Task goal: Retype every line of the listing below word for word, with the same punctuation and line breaks.

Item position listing
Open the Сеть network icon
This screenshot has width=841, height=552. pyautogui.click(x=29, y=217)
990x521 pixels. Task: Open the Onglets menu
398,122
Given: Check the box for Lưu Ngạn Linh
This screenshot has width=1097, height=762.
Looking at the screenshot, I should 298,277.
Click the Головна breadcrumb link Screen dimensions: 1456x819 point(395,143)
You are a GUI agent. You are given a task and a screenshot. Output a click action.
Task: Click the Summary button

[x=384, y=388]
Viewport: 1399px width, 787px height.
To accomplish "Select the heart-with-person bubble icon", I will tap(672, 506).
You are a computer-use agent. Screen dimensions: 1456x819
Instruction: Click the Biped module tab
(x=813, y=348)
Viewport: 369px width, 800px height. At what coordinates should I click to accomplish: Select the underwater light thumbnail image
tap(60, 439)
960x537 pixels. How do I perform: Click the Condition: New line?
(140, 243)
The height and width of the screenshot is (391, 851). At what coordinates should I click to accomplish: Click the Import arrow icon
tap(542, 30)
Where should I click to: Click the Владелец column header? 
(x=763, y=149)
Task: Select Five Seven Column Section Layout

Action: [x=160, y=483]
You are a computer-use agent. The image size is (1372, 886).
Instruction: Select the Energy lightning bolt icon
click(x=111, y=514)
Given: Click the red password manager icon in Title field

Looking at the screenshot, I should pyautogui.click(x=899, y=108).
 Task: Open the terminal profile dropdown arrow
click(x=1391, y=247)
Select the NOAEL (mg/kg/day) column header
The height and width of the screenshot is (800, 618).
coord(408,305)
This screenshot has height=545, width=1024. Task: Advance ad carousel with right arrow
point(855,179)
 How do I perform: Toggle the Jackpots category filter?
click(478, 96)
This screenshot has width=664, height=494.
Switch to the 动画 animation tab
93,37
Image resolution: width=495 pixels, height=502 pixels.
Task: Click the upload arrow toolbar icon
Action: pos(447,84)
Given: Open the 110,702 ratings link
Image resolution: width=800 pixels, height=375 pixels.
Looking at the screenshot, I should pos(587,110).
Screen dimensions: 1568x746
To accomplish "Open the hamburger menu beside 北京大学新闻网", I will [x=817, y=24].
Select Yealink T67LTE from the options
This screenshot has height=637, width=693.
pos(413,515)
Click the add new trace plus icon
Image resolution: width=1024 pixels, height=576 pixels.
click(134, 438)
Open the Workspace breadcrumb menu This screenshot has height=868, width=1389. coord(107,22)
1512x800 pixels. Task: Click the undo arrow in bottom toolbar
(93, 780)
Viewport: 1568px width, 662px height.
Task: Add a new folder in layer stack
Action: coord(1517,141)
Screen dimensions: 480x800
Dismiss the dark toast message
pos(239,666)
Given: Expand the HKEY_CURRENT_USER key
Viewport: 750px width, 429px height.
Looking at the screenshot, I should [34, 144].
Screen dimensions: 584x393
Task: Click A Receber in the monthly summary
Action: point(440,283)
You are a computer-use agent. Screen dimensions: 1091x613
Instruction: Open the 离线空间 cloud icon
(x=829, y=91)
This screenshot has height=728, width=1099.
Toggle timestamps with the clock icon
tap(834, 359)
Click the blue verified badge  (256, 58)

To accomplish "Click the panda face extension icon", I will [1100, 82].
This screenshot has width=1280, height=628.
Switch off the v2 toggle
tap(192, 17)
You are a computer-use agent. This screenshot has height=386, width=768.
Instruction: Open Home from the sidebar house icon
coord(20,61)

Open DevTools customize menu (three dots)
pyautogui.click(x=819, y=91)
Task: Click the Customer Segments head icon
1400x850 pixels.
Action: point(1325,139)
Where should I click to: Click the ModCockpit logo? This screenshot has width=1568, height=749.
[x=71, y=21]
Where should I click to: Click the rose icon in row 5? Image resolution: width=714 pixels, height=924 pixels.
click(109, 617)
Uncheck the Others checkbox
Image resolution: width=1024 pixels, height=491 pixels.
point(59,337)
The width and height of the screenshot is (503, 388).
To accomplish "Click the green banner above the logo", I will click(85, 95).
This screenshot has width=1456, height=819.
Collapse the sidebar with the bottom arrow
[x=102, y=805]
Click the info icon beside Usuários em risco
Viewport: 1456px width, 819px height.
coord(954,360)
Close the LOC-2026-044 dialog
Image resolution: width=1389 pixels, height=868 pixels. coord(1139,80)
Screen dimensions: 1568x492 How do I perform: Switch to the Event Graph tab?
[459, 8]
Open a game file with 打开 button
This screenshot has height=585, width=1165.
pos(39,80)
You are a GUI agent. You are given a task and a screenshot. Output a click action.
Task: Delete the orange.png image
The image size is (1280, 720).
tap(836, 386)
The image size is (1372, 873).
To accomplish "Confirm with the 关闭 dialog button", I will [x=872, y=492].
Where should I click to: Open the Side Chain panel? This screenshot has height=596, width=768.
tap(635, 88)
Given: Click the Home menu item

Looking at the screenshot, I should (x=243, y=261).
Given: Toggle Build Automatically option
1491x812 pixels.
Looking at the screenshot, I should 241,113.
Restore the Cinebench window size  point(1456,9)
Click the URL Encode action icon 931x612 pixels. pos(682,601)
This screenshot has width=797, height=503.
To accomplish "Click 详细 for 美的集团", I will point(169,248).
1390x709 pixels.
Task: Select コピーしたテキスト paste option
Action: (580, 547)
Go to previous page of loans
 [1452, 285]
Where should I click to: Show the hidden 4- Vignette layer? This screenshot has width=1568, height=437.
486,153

Correct output:
Open the Сеть network icon
This screenshot has width=841, height=552. pyautogui.click(x=29, y=217)
990x521 pixels. Task: Open the Onglets menu
398,122
Given: Check the box for Lưu Ngạn Linh
This screenshot has width=1097, height=762.
Looking at the screenshot, I should 298,277.
Click the Головна breadcrumb link Screen dimensions: 1456x819 point(395,143)
You are a GUI agent. You are given a task and a screenshot. Output a click action.
Task: Click the Summary button

[x=384, y=388]
Viewport: 1399px width, 787px height.
To accomplish "Select the heart-with-person bubble icon", I will tap(672, 506).
You are a computer-use agent. Screen dimensions: 1456x819
Instruction: Click the Biped module tab
(x=813, y=348)
Viewport: 369px width, 800px height. At what coordinates should I click to accomplish: Select the underwater light thumbnail image
tap(60, 439)
960x537 pixels. How do I perform: Click the Condition: New line?
(140, 243)
The height and width of the screenshot is (391, 851). At what coordinates should I click to accomplish: Click the Import arrow icon
tap(542, 30)
Where should I click to: Click the Владелец column header? 
(x=763, y=149)
Task: Select Five Seven Column Section Layout

Action: [x=160, y=483]
You are a computer-use agent. The image size is (1372, 886).
Instruction: Select the Energy lightning bolt icon
click(x=111, y=514)
Given: Click the red password manager icon in Title field

Looking at the screenshot, I should pyautogui.click(x=899, y=108).
 Task: Open the terminal profile dropdown arrow
click(x=1391, y=247)
Select the NOAEL (mg/kg/day) column header
The height and width of the screenshot is (800, 618).
coord(408,305)
This screenshot has height=545, width=1024. Task: Advance ad carousel with right arrow
point(855,179)
 How do I perform: Toggle the Jackpots category filter?
click(478, 96)
This screenshot has width=664, height=494.
Switch to the 动画 animation tab
93,37
Image resolution: width=495 pixels, height=502 pixels.
Task: Click the upload arrow toolbar icon
Action: pos(447,84)
Given: Open the 110,702 ratings link
Image resolution: width=800 pixels, height=375 pixels.
Looking at the screenshot, I should pos(587,110).
Screen dimensions: 1568x746
To accomplish "Open the hamburger menu beside 北京大学新闻网", I will [x=817, y=24].
Select Yealink T67LTE from the options
This screenshot has height=637, width=693.
pos(413,515)
Click the add new trace plus icon
Image resolution: width=1024 pixels, height=576 pixels.
click(134, 438)
Open the Workspace breadcrumb menu This screenshot has height=868, width=1389. coord(107,22)
1512x800 pixels. Task: Click the undo arrow in bottom toolbar
(93, 780)
Viewport: 1568px width, 662px height.
Task: Add a new folder in layer stack
Action: coord(1517,141)
Screen dimensions: 480x800
Dismiss the dark toast message
pos(239,666)
Given: Expand the HKEY_CURRENT_USER key
Viewport: 750px width, 429px height.
Looking at the screenshot, I should [34, 144].
Screen dimensions: 584x393
Task: Click A Receber in the monthly summary
Action: point(440,283)
You are a computer-use agent. Screen dimensions: 1091x613
Instruction: Open the 离线空间 cloud icon
(x=829, y=91)
This screenshot has height=728, width=1099.
Toggle timestamps with the clock icon
tap(834, 359)
Click the blue verified badge  (256, 58)

To accomplish "Click the panda face extension icon", I will [1100, 82].
This screenshot has width=1280, height=628.
Switch off the v2 toggle
tap(192, 17)
You are a computer-use agent. This screenshot has height=386, width=768.
Instruction: Open Home from the sidebar house icon
coord(20,61)

Open DevTools customize menu (three dots)
pyautogui.click(x=819, y=91)
Task: Click the Customer Segments head icon
1400x850 pixels.
Action: point(1325,139)
Where should I click to: Click the ModCockpit logo? This screenshot has width=1568, height=749.
[x=71, y=21]
Where should I click to: Click the rose icon in row 5? Image resolution: width=714 pixels, height=924 pixels.
click(109, 617)
Uncheck the Others checkbox
Image resolution: width=1024 pixels, height=491 pixels.
point(59,337)
The width and height of the screenshot is (503, 388).
To accomplish "Click the green banner above the logo", I will click(85, 95).
This screenshot has width=1456, height=819.
Collapse the sidebar with the bottom arrow
[x=102, y=805]
Click the info icon beside Usuários em risco
Viewport: 1456px width, 819px height.
coord(954,360)
Close the LOC-2026-044 dialog
Image resolution: width=1389 pixels, height=868 pixels. coord(1139,80)
Screen dimensions: 1568x492 How do I perform: Switch to the Event Graph tab?
[459, 8]
Open a game file with 打开 button
This screenshot has height=585, width=1165.
pos(39,80)
You are a GUI agent. You are given a task and a screenshot. Output a click action.
Task: Delete the orange.png image
The image size is (1280, 720).
tap(836, 386)
The image size is (1372, 873).
To accomplish "Confirm with the 关闭 dialog button", I will [x=872, y=492].
Where should I click to: Open the Side Chain panel? This screenshot has height=596, width=768.
tap(635, 88)
Given: Click the Home menu item

Looking at the screenshot, I should (x=243, y=261).
Given: Toggle Build Automatically option
1491x812 pixels.
Looking at the screenshot, I should 241,113.
Restore the Cinebench window size  point(1456,9)
Click the URL Encode action icon 931x612 pixels. pos(682,601)
This screenshot has width=797, height=503.
To accomplish "Click 详细 for 美的集团", I will point(169,248).
1390x709 pixels.
Task: Select コピーしたテキスト paste option
Action: (580, 547)
Go to previous page of loans
 [1452, 285]
Where should I click to: Show the hidden 4- Vignette layer? This screenshot has width=1568, height=437.
486,153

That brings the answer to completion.